Work to do:
Reproduce the lines of the listing below without any change, starting at the line that contains "Locate an element on the screen. The width" and ending at the line that contains "center [835, 410].", both included.

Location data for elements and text
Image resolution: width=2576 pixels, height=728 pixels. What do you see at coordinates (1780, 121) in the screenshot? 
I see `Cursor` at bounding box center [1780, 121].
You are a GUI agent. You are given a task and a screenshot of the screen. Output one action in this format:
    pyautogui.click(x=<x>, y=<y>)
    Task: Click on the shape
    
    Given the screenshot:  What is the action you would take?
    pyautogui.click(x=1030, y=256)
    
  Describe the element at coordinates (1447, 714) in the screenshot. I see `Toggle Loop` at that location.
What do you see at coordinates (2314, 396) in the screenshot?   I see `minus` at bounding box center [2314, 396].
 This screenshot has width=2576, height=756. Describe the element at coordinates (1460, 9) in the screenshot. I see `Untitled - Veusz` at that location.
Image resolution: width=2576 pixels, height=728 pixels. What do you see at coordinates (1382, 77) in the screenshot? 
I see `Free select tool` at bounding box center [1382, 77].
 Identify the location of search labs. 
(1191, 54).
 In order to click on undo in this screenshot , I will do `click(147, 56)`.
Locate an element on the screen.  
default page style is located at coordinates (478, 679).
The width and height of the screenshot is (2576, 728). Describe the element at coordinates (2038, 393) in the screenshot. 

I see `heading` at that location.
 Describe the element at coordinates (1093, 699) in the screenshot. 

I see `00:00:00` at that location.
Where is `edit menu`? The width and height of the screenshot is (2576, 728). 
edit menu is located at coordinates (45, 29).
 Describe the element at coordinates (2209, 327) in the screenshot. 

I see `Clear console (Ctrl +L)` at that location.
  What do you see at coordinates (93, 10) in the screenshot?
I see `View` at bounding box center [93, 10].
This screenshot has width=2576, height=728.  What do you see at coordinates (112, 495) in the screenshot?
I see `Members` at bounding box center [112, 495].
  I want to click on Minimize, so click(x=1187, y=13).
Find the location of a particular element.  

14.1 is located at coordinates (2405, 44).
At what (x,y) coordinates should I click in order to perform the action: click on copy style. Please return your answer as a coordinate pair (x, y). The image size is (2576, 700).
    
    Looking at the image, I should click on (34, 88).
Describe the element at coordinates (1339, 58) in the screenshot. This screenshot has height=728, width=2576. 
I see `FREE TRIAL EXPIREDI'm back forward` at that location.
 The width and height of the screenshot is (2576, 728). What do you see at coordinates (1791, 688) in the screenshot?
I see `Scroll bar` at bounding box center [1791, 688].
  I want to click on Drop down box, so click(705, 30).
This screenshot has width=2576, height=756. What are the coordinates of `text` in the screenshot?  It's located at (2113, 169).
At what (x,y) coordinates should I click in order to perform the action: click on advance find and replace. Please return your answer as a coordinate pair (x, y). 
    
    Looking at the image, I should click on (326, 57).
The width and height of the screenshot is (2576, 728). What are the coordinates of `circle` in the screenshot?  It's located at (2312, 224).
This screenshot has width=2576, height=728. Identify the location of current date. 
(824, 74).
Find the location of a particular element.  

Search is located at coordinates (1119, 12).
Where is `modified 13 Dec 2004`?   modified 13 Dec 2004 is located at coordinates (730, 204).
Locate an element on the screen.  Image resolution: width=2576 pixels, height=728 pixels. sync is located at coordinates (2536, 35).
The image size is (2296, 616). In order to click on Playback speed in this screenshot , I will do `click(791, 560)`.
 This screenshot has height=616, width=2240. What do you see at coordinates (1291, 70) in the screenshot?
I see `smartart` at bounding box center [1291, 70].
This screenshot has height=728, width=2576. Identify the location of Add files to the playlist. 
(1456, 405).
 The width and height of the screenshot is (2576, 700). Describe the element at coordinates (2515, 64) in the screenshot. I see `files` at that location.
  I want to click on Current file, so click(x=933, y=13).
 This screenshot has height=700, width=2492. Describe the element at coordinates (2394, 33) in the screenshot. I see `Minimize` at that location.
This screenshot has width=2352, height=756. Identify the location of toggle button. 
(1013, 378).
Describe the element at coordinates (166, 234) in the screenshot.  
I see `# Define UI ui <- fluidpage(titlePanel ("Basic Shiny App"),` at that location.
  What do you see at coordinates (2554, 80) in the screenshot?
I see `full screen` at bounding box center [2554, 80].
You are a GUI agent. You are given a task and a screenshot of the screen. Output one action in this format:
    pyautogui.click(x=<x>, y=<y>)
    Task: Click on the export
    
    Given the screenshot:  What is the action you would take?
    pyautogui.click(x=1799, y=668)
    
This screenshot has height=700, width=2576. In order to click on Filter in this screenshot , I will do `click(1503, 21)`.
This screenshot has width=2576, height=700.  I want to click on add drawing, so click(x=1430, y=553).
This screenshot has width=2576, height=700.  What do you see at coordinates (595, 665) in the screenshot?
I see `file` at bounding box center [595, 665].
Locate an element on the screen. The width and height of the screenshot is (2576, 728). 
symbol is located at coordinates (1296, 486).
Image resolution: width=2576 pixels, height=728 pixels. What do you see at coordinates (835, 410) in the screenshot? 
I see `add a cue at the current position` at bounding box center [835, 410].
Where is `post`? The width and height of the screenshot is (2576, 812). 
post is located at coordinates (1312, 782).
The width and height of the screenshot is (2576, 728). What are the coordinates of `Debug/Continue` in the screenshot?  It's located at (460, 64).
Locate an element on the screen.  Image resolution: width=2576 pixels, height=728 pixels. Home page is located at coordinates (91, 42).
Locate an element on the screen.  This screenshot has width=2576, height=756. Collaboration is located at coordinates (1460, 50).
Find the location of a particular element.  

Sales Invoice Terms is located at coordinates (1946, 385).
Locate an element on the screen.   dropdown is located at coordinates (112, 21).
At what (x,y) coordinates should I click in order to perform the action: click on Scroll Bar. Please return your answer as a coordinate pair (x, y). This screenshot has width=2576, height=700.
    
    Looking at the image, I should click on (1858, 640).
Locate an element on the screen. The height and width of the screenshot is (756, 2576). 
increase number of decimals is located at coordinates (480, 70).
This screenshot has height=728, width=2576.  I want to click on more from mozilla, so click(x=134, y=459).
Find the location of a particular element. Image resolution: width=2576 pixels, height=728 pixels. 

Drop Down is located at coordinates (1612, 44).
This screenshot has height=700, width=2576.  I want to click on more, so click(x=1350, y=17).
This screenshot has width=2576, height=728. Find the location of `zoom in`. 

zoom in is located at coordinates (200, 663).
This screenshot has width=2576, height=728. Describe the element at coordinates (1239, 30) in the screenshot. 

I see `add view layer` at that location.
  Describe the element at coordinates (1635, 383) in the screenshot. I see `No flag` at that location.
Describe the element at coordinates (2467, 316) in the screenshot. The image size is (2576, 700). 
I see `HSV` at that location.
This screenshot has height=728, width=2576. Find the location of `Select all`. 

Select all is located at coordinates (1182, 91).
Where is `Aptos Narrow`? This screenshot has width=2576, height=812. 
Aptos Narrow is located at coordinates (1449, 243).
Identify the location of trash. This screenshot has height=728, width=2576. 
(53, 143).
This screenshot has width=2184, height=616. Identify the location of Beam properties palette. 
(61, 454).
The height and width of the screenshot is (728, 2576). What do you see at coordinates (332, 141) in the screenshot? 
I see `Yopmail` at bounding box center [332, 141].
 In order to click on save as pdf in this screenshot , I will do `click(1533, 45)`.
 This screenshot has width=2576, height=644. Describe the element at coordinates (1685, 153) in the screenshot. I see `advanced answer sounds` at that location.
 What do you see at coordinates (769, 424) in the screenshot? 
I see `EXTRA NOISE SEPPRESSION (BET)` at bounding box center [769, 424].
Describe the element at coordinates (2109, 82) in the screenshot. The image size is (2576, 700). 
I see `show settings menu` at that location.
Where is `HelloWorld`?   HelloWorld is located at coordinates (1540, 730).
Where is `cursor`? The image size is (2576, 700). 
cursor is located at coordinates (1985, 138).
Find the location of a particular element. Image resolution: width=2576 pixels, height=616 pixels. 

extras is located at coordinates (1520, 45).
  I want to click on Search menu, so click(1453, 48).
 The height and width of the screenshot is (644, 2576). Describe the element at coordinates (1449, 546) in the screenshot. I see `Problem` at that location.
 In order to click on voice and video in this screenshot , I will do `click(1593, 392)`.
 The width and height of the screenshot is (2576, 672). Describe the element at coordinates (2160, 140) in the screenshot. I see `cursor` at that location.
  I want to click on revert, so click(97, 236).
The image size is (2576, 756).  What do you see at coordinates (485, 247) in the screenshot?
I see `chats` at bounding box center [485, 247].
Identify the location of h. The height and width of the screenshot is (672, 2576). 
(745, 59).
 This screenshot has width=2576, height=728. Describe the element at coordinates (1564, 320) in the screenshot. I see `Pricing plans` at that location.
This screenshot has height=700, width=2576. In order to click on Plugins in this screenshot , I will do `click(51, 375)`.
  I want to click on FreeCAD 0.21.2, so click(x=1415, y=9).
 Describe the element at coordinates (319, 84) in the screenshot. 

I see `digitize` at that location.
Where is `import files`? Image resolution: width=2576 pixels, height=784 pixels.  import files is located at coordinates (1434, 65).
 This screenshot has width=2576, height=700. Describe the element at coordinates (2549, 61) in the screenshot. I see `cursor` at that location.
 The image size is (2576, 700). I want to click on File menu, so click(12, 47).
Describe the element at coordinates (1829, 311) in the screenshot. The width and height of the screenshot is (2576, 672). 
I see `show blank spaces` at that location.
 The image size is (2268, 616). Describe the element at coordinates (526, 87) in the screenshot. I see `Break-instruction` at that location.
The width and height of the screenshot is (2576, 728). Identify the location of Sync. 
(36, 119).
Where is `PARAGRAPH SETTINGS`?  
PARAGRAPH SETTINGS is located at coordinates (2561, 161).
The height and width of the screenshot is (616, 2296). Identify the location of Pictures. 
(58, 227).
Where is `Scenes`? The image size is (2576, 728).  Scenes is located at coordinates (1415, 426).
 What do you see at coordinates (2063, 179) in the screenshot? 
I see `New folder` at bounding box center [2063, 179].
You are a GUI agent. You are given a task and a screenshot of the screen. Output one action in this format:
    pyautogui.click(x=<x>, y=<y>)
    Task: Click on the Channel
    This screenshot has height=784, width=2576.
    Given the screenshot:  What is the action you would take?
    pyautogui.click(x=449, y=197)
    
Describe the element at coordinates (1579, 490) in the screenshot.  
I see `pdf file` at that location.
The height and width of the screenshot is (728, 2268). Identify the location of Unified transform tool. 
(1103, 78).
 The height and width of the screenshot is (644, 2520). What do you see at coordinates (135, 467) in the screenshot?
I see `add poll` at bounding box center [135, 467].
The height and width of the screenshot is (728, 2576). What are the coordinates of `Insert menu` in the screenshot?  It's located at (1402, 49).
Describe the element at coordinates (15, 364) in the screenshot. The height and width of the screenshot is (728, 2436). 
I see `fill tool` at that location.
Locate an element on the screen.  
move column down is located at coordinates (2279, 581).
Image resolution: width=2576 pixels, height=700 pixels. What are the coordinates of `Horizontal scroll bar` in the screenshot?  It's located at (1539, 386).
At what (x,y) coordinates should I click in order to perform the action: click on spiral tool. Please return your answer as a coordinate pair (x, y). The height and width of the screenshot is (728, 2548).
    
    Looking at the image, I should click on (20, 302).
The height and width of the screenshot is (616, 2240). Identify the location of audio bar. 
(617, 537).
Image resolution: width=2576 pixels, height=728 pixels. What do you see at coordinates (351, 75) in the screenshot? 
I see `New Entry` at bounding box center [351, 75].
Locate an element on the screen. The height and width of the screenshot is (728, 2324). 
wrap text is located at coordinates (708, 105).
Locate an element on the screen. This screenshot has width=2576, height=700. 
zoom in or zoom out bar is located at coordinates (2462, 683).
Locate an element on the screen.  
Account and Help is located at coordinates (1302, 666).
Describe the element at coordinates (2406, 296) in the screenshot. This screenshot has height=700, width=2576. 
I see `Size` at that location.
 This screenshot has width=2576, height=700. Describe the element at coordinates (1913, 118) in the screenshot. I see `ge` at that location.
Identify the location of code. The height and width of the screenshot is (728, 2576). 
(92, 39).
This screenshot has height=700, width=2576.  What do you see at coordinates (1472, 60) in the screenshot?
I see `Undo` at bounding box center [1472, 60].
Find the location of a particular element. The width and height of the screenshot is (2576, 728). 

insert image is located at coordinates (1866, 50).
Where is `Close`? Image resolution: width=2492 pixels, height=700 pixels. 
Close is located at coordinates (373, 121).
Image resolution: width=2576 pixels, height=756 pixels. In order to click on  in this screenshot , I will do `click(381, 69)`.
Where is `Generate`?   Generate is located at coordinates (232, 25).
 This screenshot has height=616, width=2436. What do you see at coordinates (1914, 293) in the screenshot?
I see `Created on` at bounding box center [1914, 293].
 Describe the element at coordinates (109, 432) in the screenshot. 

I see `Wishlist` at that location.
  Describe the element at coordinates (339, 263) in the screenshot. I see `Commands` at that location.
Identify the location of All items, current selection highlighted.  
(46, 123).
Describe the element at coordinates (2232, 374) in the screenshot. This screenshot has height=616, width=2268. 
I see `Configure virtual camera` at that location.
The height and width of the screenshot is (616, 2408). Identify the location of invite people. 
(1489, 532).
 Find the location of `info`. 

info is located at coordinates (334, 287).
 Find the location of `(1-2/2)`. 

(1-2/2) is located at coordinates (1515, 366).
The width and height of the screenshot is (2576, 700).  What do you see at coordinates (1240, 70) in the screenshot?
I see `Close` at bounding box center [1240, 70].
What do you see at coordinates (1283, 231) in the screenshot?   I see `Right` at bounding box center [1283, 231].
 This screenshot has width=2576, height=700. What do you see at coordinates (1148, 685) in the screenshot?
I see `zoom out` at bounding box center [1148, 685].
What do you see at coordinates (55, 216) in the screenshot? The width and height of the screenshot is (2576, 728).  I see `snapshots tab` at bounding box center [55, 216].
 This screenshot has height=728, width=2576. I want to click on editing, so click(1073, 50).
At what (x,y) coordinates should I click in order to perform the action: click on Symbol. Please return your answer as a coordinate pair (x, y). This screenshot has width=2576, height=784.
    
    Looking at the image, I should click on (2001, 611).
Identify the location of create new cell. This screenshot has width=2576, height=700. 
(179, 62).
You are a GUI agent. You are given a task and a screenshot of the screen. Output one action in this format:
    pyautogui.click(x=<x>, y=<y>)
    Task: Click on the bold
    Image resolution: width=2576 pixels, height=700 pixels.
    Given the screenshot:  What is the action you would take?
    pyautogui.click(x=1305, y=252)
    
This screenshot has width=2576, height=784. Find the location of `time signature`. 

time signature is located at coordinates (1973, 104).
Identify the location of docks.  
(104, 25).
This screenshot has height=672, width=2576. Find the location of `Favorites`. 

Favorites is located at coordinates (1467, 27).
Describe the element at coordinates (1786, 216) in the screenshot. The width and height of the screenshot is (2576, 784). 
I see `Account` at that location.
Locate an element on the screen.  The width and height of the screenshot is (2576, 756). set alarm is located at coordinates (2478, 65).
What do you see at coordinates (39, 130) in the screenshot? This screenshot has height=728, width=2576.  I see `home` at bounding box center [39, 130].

Response to this exercise:
Locate an element on the screen. The width and height of the screenshot is (2576, 728). 
symbol is located at coordinates (1296, 486).
Image resolution: width=2576 pixels, height=728 pixels. What do you see at coordinates (835, 410) in the screenshot? 
I see `add a cue at the current position` at bounding box center [835, 410].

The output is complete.